The proposal involved farm buildings, a farm shop, teaching facilities and five dwellings on a 28ha holding that had at one point been the centre of pioneering work by a founder member of the Soil Association. However, all the existing farmhouses had later been sold off and enforcement action had been taken against various structures and caravans at the site.
The association's intention was to create a low-impact sustainable co-operative community operating and living on an organic and ecologically integrated farm. The inspector considered that the proposed buildings, access and car parking would noticeably urbanise a sylvan rural landscape protected by a local designation.
In considering the agricultural justification for the scheme, he accepted that a holding of this size should be capable of providing a viable business.
However, he noted that the proposal was not put forward in these terms and found no indication of what the holding might be capable of producing, how many people it could support and what sort of input was required for that to be achieved.
Apart from the fact that no management plan or business strategy had been put forward, he found it incredible that a need for five dwellings could be claimed while at the same time the people supposedly supporting the venture were systematically severing every existing structure that might contribute to meeting it.

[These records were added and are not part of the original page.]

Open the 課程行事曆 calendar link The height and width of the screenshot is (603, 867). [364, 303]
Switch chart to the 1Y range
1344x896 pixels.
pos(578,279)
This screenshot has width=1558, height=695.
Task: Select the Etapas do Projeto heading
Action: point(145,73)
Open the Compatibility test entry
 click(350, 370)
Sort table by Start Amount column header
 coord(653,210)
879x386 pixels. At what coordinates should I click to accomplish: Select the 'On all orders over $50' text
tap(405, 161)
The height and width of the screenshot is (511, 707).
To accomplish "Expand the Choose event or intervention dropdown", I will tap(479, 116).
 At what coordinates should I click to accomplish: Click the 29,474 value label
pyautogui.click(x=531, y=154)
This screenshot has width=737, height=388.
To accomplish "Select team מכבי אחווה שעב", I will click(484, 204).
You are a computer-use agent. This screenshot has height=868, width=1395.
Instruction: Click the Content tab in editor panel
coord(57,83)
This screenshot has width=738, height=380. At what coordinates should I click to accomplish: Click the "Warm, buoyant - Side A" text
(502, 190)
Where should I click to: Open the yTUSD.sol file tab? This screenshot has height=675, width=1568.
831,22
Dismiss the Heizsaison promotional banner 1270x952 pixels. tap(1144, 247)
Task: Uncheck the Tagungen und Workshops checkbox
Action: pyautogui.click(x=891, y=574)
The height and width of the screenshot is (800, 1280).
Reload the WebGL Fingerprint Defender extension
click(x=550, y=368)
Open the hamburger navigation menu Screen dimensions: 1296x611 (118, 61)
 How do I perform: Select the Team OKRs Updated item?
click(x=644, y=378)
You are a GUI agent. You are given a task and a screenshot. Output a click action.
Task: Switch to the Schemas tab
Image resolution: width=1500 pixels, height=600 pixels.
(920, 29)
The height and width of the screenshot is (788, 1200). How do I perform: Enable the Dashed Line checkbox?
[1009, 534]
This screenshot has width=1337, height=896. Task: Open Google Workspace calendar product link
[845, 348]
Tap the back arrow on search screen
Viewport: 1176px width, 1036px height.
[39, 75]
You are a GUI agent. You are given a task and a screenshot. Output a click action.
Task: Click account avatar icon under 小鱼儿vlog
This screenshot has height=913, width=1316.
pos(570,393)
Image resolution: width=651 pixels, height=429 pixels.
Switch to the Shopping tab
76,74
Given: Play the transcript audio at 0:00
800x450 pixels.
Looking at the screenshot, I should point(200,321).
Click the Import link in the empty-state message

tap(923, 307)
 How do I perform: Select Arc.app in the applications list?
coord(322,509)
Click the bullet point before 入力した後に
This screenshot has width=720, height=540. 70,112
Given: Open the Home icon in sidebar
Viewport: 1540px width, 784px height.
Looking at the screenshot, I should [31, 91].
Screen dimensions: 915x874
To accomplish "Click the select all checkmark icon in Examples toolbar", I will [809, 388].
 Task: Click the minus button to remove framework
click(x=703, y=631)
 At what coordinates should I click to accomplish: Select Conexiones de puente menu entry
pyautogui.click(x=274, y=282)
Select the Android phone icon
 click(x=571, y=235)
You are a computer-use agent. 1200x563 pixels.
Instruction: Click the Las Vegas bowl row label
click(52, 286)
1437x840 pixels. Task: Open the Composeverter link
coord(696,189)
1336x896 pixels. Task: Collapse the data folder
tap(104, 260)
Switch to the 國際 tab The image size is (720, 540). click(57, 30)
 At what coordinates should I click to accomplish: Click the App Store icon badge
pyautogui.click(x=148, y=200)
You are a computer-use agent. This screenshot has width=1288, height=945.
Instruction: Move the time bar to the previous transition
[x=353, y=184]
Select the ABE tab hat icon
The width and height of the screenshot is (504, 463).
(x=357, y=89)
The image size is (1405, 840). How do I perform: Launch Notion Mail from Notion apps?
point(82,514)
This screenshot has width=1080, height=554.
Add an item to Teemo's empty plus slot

The inspector took into account the fact that the holding had been the core of a pioneering organic farming enterprise in the past and government policy seeking to encourage a diverse and sustainable farming industry.
He agreed that an organic and ecologically integrated farm had the potential to meet those policy aims.
He referred to the court judgements in Petter and Harris v Secretary of State for the Environment, Transport and the Regions and Chichester District Council (1999) and Dartmoor National Park Authority v First Secretary of State (Planning, 7 February, p20), which supported the argument that the normal functional or financial tests should not be applied slavishly in such circumstances. However, he considered that the evidence required in terms of the adaptation of these tests to suit the special circumstances of the project was completely lacking. A promise that the co-operative would pursue a sustainable lifestyle was not an adequate substitute, he concluded.
The inspector concluded that if the special characteristics of the proposed farming operation were to justify permission, a legal entity such as a charitable trust that could control operations on and occupation of the land would need to enter into clearly enforceable undertakings. No such arrangement was in place and the land remained in the freehold of the company that had operated a pattern of disposal in the past, he noted.
DCS No: 41752032; Inspector: David Cullingford; Inquiry.
COMMENT: This proposal clearly stood no chance of winning planning permission given the lack of practical supporting information and adequate safeguards.
However, the case also shows that there is a way forward for projects with similar aims that could make a valuable contribution to many of the policy directions that the government purports to espouse. It may be that for such co-operatives to be acceptable within a planning framework rightly concerned with preventing sporadic development in the countryside, some form of government agency needs to be charged with the task of promoting and regulating suitable projects in planned locations.